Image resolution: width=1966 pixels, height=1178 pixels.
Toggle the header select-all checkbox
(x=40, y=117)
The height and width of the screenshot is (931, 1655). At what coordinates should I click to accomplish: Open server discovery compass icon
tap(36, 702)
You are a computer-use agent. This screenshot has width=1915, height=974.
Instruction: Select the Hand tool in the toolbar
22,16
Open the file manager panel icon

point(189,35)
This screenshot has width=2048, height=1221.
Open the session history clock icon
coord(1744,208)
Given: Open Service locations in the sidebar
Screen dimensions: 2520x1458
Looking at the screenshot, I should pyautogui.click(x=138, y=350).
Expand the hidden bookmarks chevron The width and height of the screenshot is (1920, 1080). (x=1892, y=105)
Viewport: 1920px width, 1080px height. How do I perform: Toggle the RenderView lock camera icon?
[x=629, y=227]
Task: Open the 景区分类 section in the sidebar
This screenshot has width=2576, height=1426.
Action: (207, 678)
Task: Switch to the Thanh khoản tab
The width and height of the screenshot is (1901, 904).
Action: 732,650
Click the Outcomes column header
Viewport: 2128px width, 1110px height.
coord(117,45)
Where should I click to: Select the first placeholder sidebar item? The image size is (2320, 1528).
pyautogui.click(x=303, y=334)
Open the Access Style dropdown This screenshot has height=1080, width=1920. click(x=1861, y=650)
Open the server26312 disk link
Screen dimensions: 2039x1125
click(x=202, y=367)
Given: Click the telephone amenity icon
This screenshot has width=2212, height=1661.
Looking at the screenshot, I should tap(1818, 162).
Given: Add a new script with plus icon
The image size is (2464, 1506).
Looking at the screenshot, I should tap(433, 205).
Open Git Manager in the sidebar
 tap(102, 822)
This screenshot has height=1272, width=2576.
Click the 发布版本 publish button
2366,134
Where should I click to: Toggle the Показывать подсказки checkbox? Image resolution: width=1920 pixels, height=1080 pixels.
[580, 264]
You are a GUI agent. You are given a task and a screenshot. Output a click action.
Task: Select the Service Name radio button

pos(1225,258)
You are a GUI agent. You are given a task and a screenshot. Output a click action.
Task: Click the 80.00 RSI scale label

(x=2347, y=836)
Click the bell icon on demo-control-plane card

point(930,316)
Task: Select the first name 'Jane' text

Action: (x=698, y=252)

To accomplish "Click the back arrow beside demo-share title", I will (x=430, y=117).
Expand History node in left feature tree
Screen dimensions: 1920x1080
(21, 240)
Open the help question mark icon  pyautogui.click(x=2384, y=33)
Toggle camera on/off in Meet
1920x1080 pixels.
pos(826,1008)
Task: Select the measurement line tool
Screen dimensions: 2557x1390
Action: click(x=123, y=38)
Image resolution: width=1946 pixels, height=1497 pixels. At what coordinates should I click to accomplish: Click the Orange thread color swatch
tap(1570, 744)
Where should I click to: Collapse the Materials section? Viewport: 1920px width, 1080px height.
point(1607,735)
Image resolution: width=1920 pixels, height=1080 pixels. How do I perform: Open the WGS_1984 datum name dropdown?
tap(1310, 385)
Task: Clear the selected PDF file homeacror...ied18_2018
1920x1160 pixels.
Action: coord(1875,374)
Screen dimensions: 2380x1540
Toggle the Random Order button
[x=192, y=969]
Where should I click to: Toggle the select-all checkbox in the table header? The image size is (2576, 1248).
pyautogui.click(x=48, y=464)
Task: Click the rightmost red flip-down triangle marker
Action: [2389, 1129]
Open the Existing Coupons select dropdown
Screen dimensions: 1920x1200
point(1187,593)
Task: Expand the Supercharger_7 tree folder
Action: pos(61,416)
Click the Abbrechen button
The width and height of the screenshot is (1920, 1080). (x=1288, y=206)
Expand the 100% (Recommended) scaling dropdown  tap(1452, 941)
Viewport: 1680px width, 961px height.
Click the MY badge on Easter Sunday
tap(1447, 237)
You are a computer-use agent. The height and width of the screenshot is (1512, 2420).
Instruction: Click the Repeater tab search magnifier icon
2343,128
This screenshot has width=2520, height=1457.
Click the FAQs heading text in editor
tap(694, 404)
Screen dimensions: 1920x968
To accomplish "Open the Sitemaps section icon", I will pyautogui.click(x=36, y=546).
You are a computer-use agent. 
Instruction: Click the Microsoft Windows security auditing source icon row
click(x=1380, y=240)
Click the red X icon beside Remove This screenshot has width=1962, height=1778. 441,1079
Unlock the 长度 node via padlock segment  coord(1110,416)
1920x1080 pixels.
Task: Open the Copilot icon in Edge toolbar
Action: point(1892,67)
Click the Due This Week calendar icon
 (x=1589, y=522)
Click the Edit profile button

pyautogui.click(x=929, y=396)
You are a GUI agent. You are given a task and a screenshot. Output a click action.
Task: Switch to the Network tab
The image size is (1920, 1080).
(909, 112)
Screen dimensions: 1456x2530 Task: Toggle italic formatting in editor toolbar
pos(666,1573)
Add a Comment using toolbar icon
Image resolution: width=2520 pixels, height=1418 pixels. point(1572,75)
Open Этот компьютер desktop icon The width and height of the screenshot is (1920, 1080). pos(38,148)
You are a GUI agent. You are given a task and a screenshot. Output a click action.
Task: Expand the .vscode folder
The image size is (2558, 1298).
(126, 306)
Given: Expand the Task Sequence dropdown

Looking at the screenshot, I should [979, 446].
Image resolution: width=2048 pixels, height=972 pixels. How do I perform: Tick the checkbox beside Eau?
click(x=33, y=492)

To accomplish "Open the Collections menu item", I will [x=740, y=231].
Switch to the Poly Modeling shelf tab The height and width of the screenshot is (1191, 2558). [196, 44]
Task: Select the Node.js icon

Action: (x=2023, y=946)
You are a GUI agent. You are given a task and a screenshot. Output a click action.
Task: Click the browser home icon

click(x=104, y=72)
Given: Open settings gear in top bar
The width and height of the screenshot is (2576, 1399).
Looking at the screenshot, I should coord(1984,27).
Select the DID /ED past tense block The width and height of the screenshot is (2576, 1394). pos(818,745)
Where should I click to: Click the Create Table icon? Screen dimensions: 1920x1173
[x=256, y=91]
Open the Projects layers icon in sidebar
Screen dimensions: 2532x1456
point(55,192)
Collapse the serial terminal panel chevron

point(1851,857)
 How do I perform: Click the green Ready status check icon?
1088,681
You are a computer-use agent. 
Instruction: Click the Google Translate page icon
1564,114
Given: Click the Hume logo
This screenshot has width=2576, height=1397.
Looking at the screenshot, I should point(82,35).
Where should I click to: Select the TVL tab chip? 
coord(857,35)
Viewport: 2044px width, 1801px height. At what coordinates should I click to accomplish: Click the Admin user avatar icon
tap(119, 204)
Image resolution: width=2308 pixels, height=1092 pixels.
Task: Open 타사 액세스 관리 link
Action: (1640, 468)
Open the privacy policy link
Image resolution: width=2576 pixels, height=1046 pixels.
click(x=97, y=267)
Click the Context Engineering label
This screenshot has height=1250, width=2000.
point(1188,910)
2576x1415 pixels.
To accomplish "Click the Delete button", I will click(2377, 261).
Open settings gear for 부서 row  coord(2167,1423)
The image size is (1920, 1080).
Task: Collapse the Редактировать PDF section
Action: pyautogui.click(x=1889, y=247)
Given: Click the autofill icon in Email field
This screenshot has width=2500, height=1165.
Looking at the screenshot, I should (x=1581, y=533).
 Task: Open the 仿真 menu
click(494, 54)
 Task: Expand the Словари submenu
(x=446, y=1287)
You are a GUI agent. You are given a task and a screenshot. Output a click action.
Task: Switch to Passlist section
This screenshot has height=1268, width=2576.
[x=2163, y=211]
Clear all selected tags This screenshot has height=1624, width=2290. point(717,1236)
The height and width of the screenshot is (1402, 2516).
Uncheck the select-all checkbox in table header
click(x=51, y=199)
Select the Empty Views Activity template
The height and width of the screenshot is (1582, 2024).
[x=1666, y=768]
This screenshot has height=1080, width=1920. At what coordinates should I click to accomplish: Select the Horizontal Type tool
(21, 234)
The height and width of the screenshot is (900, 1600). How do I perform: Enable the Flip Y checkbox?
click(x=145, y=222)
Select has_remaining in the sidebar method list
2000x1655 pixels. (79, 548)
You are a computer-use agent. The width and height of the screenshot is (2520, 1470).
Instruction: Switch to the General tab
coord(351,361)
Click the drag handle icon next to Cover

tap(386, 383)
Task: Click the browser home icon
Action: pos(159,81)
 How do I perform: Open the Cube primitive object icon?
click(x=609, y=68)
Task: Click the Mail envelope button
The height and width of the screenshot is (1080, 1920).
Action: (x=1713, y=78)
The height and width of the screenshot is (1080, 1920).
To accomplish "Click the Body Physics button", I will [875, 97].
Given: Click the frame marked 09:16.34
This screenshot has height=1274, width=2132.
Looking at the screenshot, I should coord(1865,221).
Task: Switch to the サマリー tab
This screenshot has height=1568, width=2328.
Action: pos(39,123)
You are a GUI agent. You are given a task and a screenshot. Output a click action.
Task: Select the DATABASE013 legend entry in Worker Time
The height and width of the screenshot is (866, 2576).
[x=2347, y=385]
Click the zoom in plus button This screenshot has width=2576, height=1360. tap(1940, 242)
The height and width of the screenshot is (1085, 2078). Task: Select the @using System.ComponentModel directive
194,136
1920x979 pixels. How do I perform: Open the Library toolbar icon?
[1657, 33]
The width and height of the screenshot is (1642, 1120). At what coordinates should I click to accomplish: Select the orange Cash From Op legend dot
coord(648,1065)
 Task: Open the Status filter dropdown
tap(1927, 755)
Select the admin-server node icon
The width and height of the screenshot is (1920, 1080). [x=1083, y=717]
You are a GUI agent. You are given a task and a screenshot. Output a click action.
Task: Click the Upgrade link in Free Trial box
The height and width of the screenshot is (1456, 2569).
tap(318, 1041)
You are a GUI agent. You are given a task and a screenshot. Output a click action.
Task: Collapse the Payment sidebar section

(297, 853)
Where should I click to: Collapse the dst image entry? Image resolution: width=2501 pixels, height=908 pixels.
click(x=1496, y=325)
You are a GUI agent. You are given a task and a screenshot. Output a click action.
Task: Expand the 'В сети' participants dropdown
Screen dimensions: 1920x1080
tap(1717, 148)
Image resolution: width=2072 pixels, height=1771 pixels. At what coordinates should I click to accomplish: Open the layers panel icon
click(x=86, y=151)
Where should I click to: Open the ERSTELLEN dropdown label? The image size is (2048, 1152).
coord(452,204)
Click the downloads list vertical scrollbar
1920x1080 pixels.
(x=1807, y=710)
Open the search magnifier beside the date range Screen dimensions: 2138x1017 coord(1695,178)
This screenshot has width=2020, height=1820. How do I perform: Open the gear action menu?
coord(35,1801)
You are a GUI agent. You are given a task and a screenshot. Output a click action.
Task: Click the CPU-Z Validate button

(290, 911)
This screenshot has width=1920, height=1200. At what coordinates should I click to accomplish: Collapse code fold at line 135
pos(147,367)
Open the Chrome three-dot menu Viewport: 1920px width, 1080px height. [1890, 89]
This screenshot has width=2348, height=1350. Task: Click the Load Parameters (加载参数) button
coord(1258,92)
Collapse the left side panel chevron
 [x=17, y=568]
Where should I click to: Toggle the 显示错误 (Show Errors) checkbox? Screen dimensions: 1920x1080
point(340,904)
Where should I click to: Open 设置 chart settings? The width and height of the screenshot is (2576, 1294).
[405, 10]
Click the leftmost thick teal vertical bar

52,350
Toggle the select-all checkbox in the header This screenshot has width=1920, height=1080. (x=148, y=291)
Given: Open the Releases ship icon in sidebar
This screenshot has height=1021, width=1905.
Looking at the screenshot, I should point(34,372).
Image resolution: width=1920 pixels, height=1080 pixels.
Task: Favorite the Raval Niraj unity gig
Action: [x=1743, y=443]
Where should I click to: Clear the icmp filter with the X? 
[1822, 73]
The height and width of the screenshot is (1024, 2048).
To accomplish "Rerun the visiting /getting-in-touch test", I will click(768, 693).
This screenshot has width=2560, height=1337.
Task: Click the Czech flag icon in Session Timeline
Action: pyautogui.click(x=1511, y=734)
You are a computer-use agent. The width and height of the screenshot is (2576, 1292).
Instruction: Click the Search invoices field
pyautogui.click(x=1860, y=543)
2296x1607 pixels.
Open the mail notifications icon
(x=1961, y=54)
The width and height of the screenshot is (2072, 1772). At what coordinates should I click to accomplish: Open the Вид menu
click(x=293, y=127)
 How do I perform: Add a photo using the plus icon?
════
» **WHAT TO DO**:
Search the entries for the string "plus". Copy every line that has it.

» **PROBLEM SOLUTION**:
Given: Add a new script with plus icon
Click the zoom in plus button This screenshot has width=2576, height=1360. tap(1940, 242)
 How do I perform: Add a photo using the plus icon?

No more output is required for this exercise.